Well, I am simply saying that for classical theorist, modes represent these scales: Ionian (major), Dorian, Phrygian, Lydian, Mixolydian, Aeolian (natural minor) and Locrian. Ionian, Lydian and Mixolydian are sometimes referred to "major-like modes", while others are "Minor-like modes". Most people, however, use the word scale most of the the time to refer to major and minor (with it's three modes -- there's that word again, but in a different context, meaning "type" or "flavor" now), while mode is reserved for church modes and scales like Messiaen's modes that were originally referred to as "modes".

As I mentioned, the word mode can also mean three different modes ("flavors", if you will) of minor scale (natural, harmonic and melodic) but this is really an issue with English language (which is not my primary language). You could use the word "mode" the way you use it, the Latin word "modus" to refer to a church mode etc. It's more semantics then anything else, because as we can see the same word can imply different things. I am simply saying what kind of terminology is used in classical music theory most of the time.
nuffink wrote:Classical theory uses modes and scales in a horizontal manner. Large sections of a piece use the same mode or scale as both a chordal and a melodic resource. Anything outside the mode or scale is considered an Accidental. I would argue that this is consistent with the use of modes as scales..."
Basically, everything you said here is correct, so I shortened it a little. I'd just argue that anything outside the scale is considered to be a chromatic note, not an accidental -- again this is exactly what you mean, but a bit more precise. Notes that are in a certain scale, let's say eb minor, still have accidentals, they are in the key signature (6 flats). They are simply "hidden" for the ease of reading. But again, everything you said is 100% valid.
nuffink wrote:The point is that in modern harmonic theory modes have a very specific use - as a melodic resource which can be played over chords. You emphatically can not say that modes = scales.
I think there was simply a misunderstanding here.
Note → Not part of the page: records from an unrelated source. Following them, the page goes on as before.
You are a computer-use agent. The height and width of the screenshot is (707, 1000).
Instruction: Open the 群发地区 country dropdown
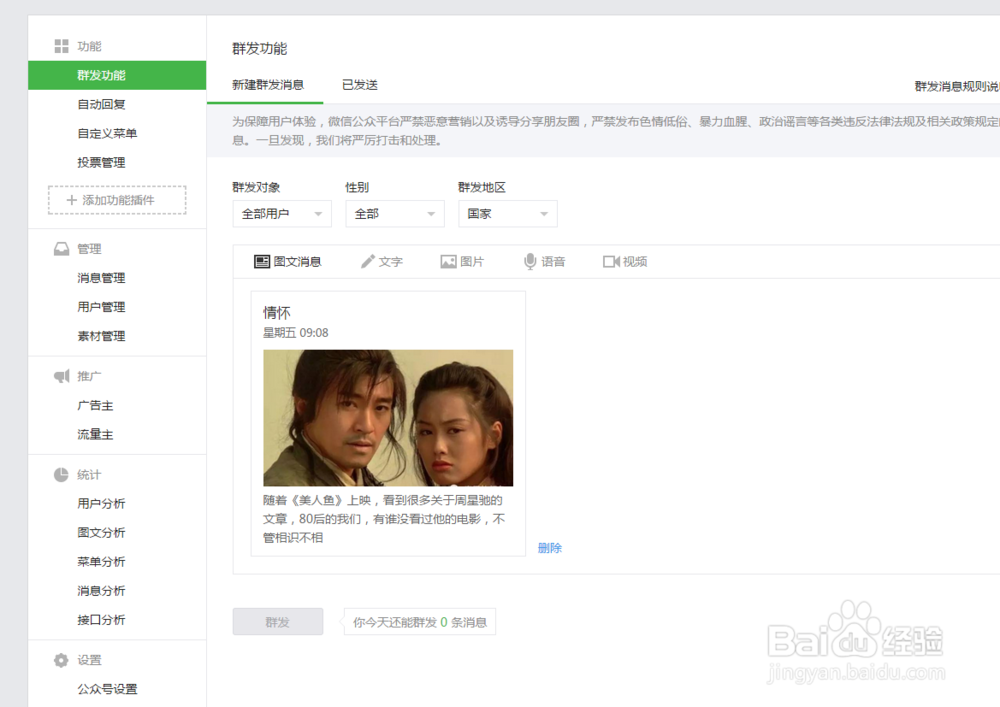pyautogui.click(x=507, y=213)
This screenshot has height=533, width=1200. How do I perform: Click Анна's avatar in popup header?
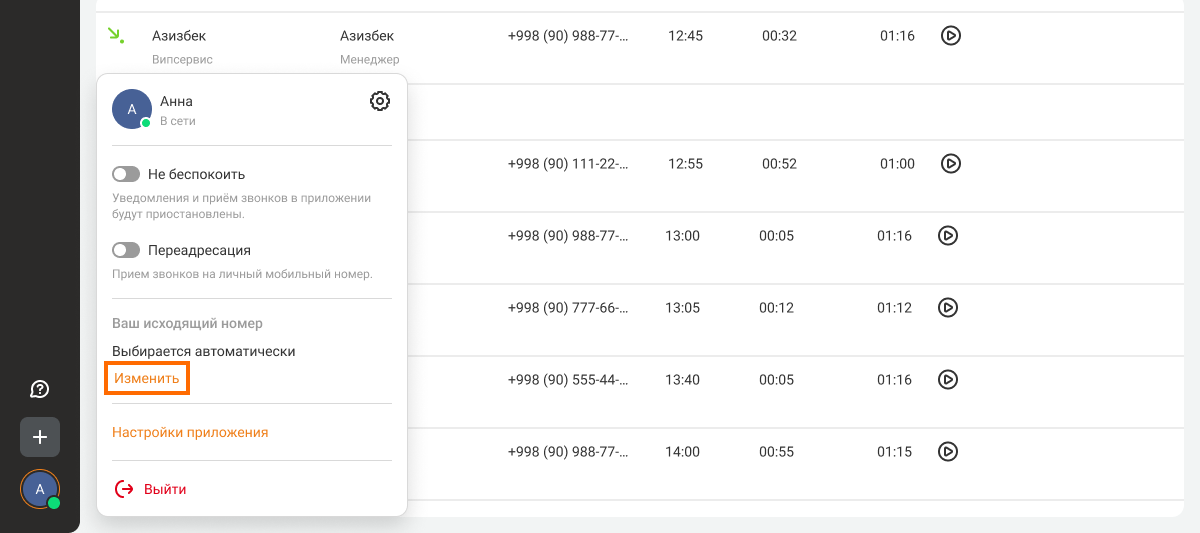pyautogui.click(x=132, y=109)
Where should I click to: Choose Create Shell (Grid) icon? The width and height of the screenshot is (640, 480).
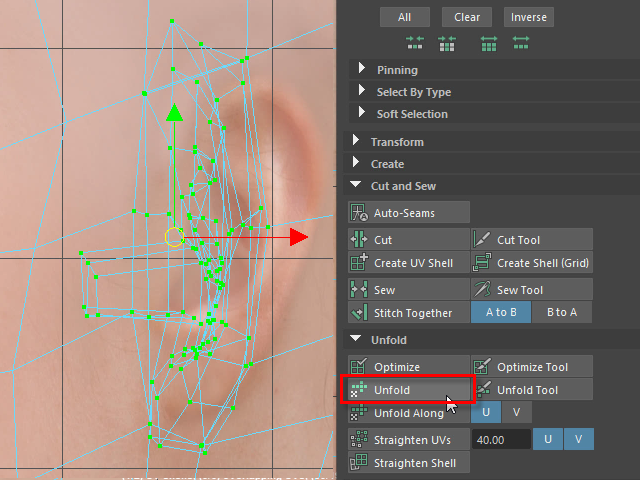coord(482,263)
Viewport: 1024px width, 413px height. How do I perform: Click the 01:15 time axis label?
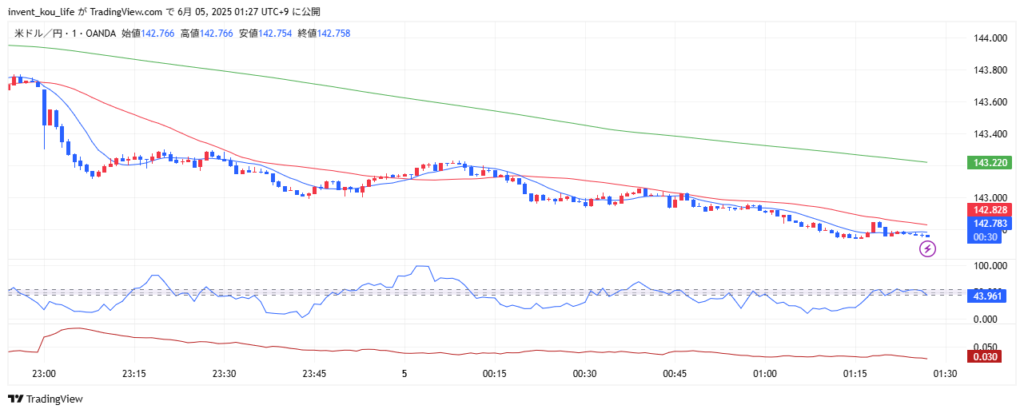(855, 373)
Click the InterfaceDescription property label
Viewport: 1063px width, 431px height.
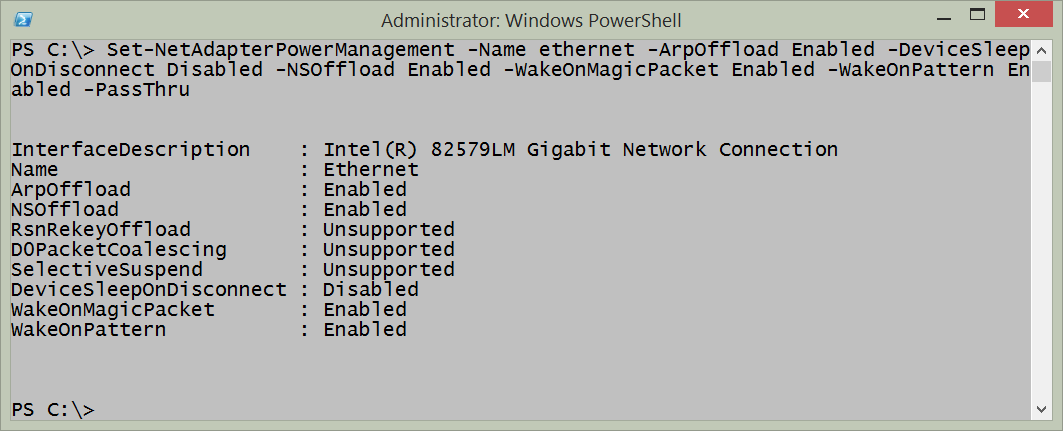click(130, 150)
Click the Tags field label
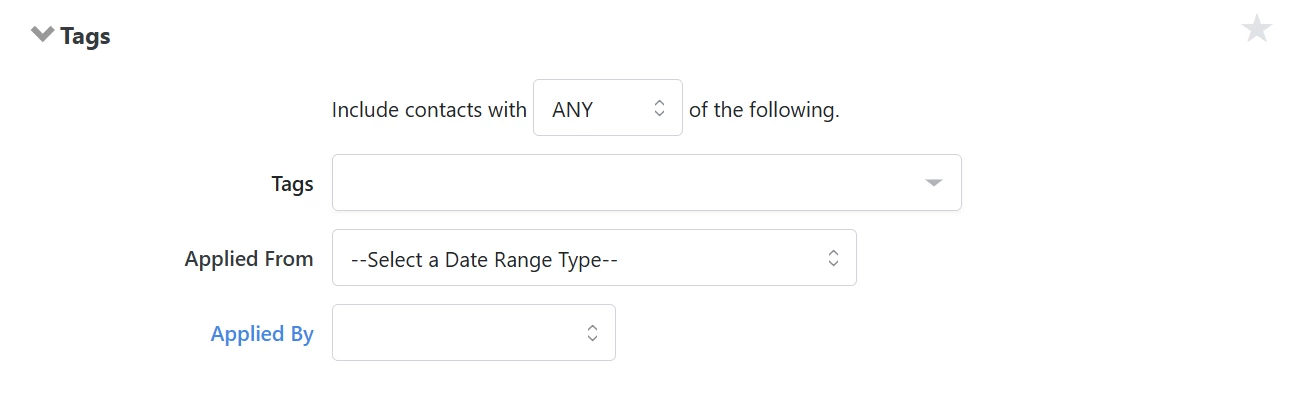This screenshot has width=1303, height=400. click(292, 184)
But hopefully we both clarified what we meant in the discussion. The word "mode" can have different meanings depending on a context, and we were using it in a different (but correct) way:
  • 1. mode as scale
    2. mode as church mode
    3. mode as "flavor", type of minor scale
    4. mode in jazz theory as a "flavor" of traditional major/minor scales, to facilitate improvisation -- or as a "shortcut" for using church modes in improvisation by simply remembering which major scale degree they start on, and then using that major scale key signature, but using different note as a tonic note.
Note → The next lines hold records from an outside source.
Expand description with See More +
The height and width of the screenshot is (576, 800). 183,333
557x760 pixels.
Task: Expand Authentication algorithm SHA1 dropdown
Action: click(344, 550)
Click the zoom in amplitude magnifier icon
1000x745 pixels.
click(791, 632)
I'm sure people could find more uses for the word mode, all of them correct -- but we have to understand the concept first. But in classical theory, when you give someone an assignment as a part of their keyboard lab: "would you, please, play a C major scale", you really want them to play white keys from C to C, not a Locrian scale from B to B arguing those are the same exact notes, but you're playing "Locrian mode of the C major scale." If we want to hear B Locrian, we will say: "please play B Locrian scale".:wink:

But I now understand where you are coming from, and I have enjoyed reading your post. I will look at the link in your signature later today. There is a concert I have to attend first. Thank you for the productive discussion.